We knew if we could prevent this happening, it would have a positive impact on waiting times and avoid specialists’ diaries being blocked with patients they were unable to treat.
A project led by Barking, Havering and Redbridge University Hospitals NHS Trust was launched to end traditional paper referral methods and switch to a digital process that included clinical algorithms.
This was made possible due to a 12 month Digital Health.London NHS Digital Pioneer Fellowship place that was supported by the trust to transform the referral process for patients with MSK conditions. This led to further support from the system’s Outpatient Transformation board and approved funding from the then North East London CCG.
The aim was to enable electronic patient data to be shared securely and simply between clinicians to improve the referral experience and ensure patients attended a consultation at the correct clinic, first time. It was important to make sure valuable appointments weren’t being wasted and waiting times were as short as possible.
The North East London MSK Alliance (an alliance of NHS trusts and the Integrated Care Board) was formed to bring greater collaboration across the area. It would enable us to streamline the referral process with the help of digital data sharing through a single triage team at the trust.
As a result of the alliance, we have been able to introduce consultant-led triage into our local GP surgeries using NEC Rego, a digital patient referral tool that brings key patient information together in one place and enables referrals to be tracked in real time.
It means that when a patient arrives at the GP with a complaint such as knee pain, all their medical data can be viewed and assessed. With a more complete picture, the GP can then make an informed decision on what treatment option is most appropriate, whether that’s self-management, physiotherapy or surgery.
The digital referral process is supported by a sophisticated AI algorithm to ensure the right treatment pathway is in place for each condition we treat. The different treatment pathways have been developed by practitioners and experts in MSK conditions, including GPs, primary care providers, hospital clinicians, consultants and physiotherapists. A true collaboration of all involved in patients’ care.
A GP simply answers the questions posed by the digital tool, which then calculates the pathway so there is less uncertainty about what the next step is for each patient and a lot more consistency of care.
The initiative has prevented the previous challenges of receiving patient referrals with incomplete information as referrals can only be sent when all the required data is included.

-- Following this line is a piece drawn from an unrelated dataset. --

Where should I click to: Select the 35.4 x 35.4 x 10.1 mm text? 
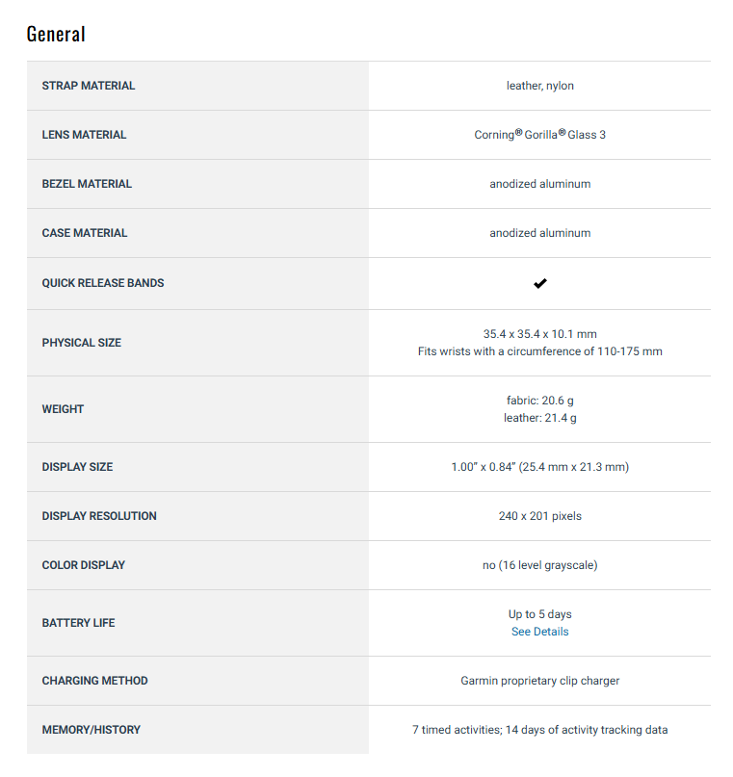539,334
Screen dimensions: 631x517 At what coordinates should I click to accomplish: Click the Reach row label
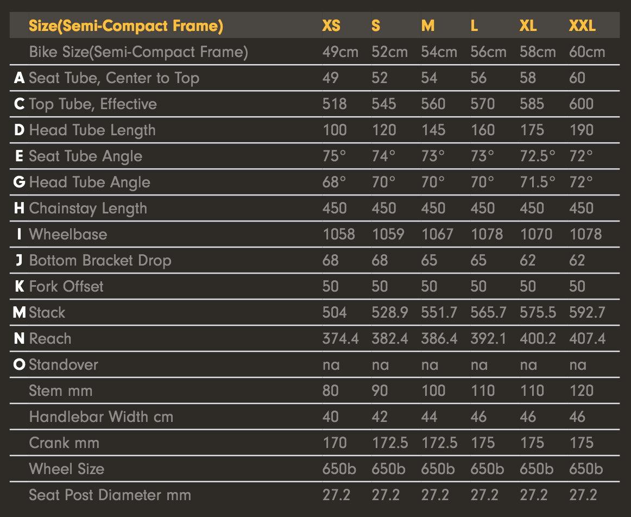point(50,339)
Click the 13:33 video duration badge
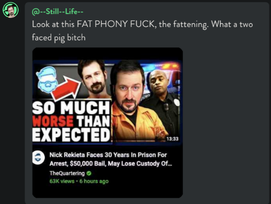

We have seen great time savings from the patient’s initial contact with the GP through to the hospital services. Prior to the implementation, GPs would need to pass referrals to the practice administrative team to laboriously complete the paperwork and include all the relevant documentation.
Now, with more data shared electronically, the GP can simply fill out the referral with auto-loaded clinical attachments in less than 90 seconds whilst in the consultation with the patient. This time saving equates to 3.5 minutes for every patient referred for treatment which could save up to 3000 hours over the year – the equivalent of putting another GP into the health service.

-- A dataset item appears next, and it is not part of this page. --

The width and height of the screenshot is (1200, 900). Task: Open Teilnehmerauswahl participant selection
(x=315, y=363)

The trust’s triage team has also been able to process referrals more quickly, halving the time it usually takes. Accurate referrals have increased by 70% and we have reduced waiting times by over a month. We have further evidence of the correct pathways being used as we have seen over 50% reduction in consultant to consultant referrals within the trust.
The new system also has the potential to make a financial impact of millions of pounds over the coming three years due to reduced new patient appointments, improved waiting times and self-management of care by patients, where relevant.
With 50,000 referrals annually from 116 GPs, it is clear using the digital referral system has vastly improved the patient experience. Enabling data sharing and collaboration between primary and secondary care is key in delivering better patient outcomes.
Providing earlier management of conditions may even prevent long term disability or reduce the need for surgery, easing the pressure on NHS resources.